At a series of meetings in Indonesia, Christians and Muslims discussed the causes of inter-religious strife, and the nation’s transition to Democracy through changes in social, religious
( [email protected] ) Aug 14, 2004 06:49 PM EDT

There is a growing trend of both Christian and Muslim fanaticism in Indonesia since the 1998 fall of former President Suharto’s dictatorial regime, reported members of a study team on Christian-Muslim relations after meetings in the cultural city of Jogyakarta, Central Java province. However, the Lutheran World Federation (LWF) group added that traditional resources for finding inter-religious solutions are also increasingly being applied.

“[In Indonesia] the common cultural capital of the nation is more important than its religious diversities,” said study team member Prof. Amin Abdullah, president of one of the country’s largest Islamic universities. He noted that although the 50-year state ideology of Pancasila accepted the religions of Buddhism, Christianity, Hinduism and Islam, most Indonesians felt there was still an urgent need for grassroots initiatives aimed at improving relations between religions and ethnic communities.
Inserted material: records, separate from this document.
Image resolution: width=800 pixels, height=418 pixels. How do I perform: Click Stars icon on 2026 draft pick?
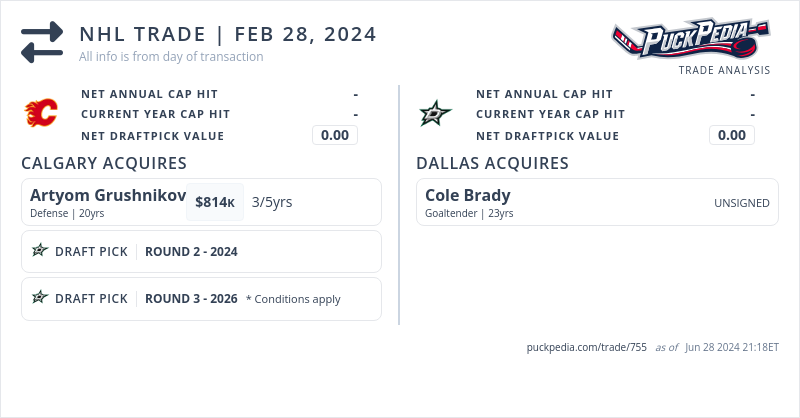pos(40,298)
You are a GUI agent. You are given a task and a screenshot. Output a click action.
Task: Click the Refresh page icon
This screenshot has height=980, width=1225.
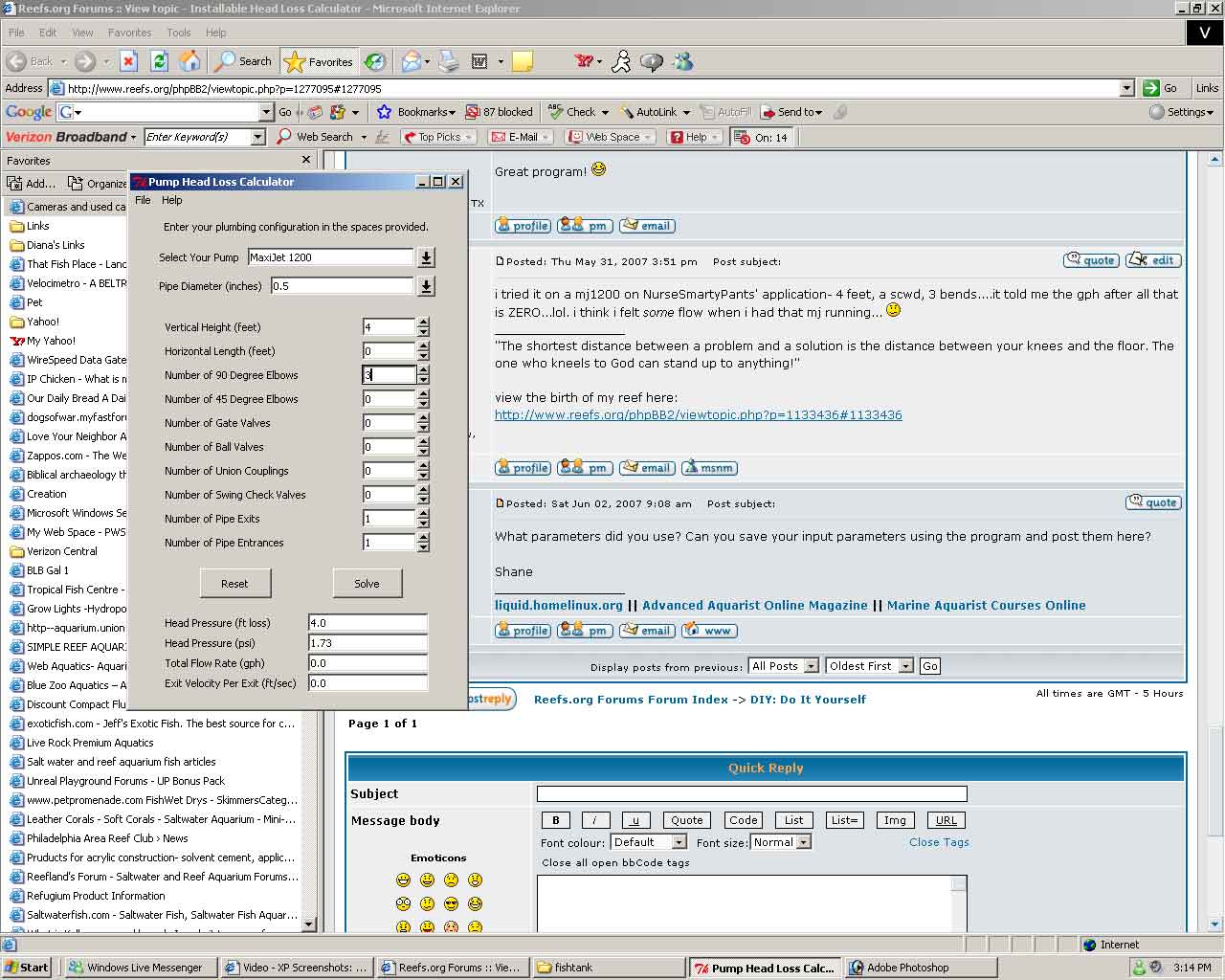(x=160, y=61)
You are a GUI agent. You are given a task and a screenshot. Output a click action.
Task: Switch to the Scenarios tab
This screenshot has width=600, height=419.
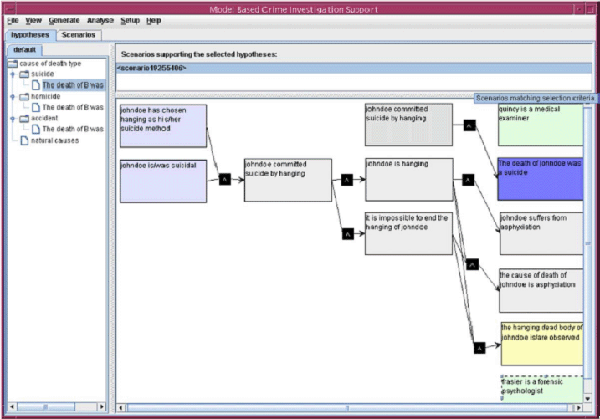(78, 33)
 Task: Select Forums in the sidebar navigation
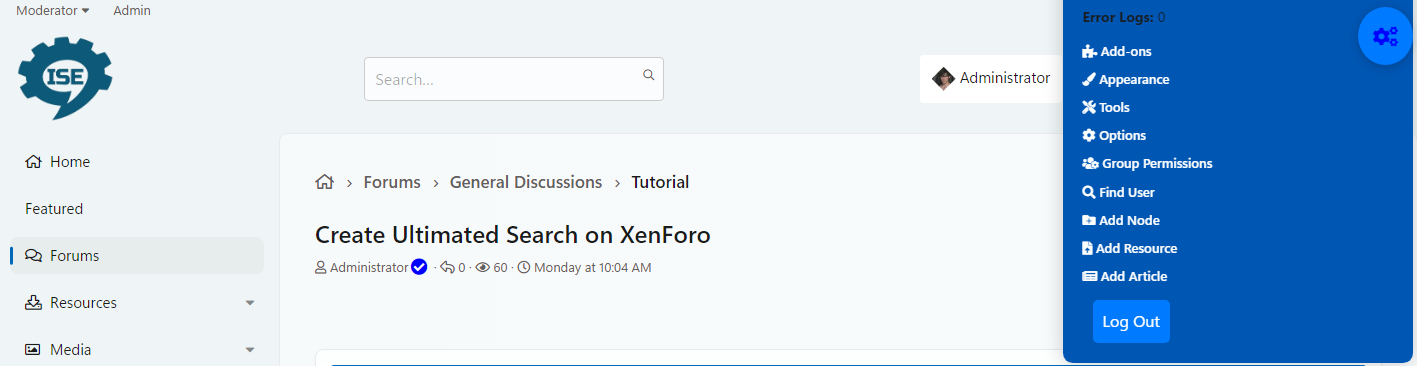click(x=137, y=256)
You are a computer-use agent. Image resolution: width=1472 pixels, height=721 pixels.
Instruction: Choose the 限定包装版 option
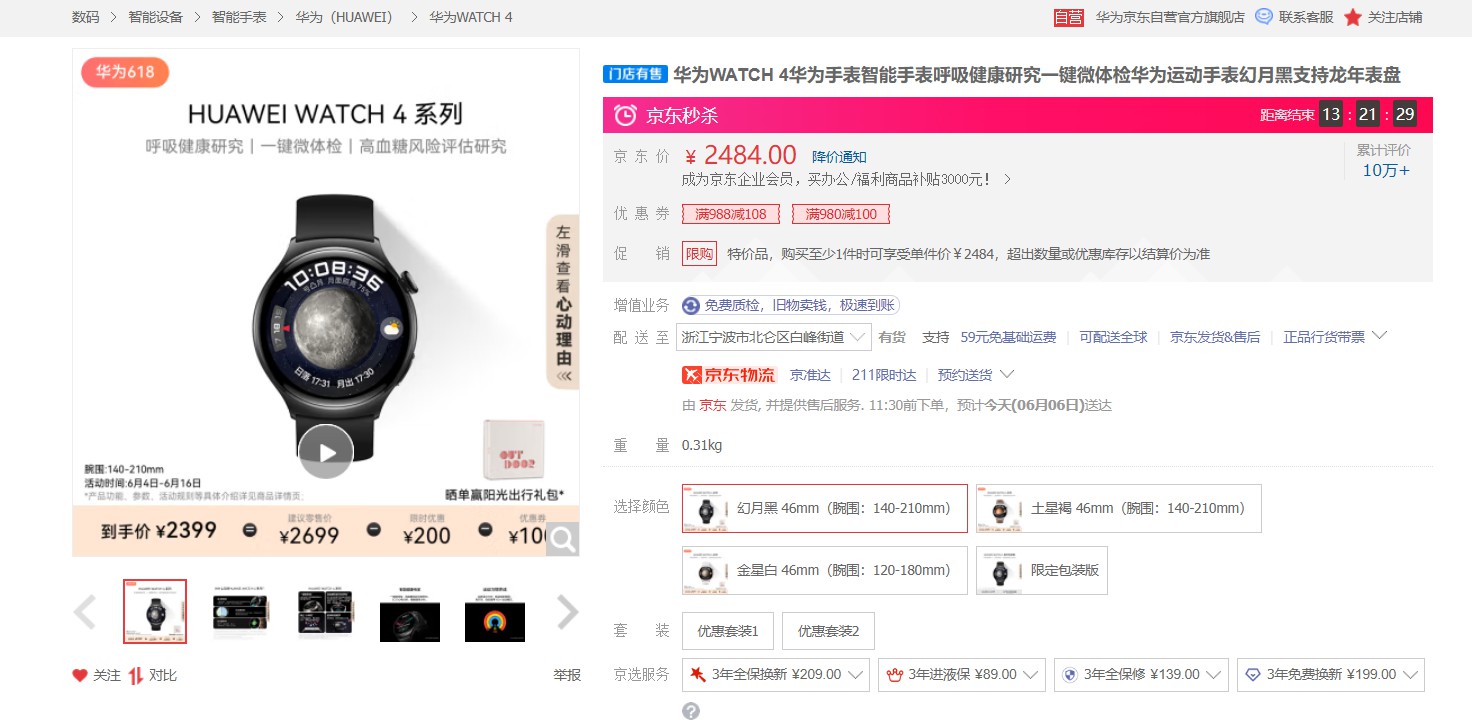pyautogui.click(x=1042, y=570)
Abdullah argued that in the absence of strict state controls, recurring incidents of religious strife testify to the challenges emerging with new freedoms in Indonesia, an archipelago of 240 million inhabitants, comprising 87 percent Muslims, around 10 percent Christians and three percent Hindus and Buddhists.

The repeated calls for the application of Islamic law (Sharia) are making both Christians and Muslims nervous. “Pastors ask, do they want to turn Christians into Muslims?” noted study team member Prof. Jamilin Sirait, principal of the Theological College of the Protestant Christian Batak Church in North Sumatra. They fear that under Sharia, the status of Christians would be reduced to that of second-class citizens, he said.

In Indonesia many Muslims are of the opinion that Sharia would help advance the country’s fight against rampant corruption and poverty, but analyses on the possible repercussions of this law indicate that its implications are not well understood. It is also not widely known how Indonesian Sharia would differ from what is applied in other countries. The study team was informed by members of Rahima, a Jakarta-based grassroots activist group that they now begin their village workshops for women with the question: "How will your position and freedom of movement change once Sharia governs your life?"


Agus Purnomo, a regional leader of the Justice Party (PKS), said his party has stopped advocating for Sharia. "This was similar to political suicide," he told the study team members. "All we want is for the government to adopt Islamic values. Following methods from Christian liberation theology, we formed basic communities that help people to become aware of their political rights and instill a spirit of struggle in them," he explained.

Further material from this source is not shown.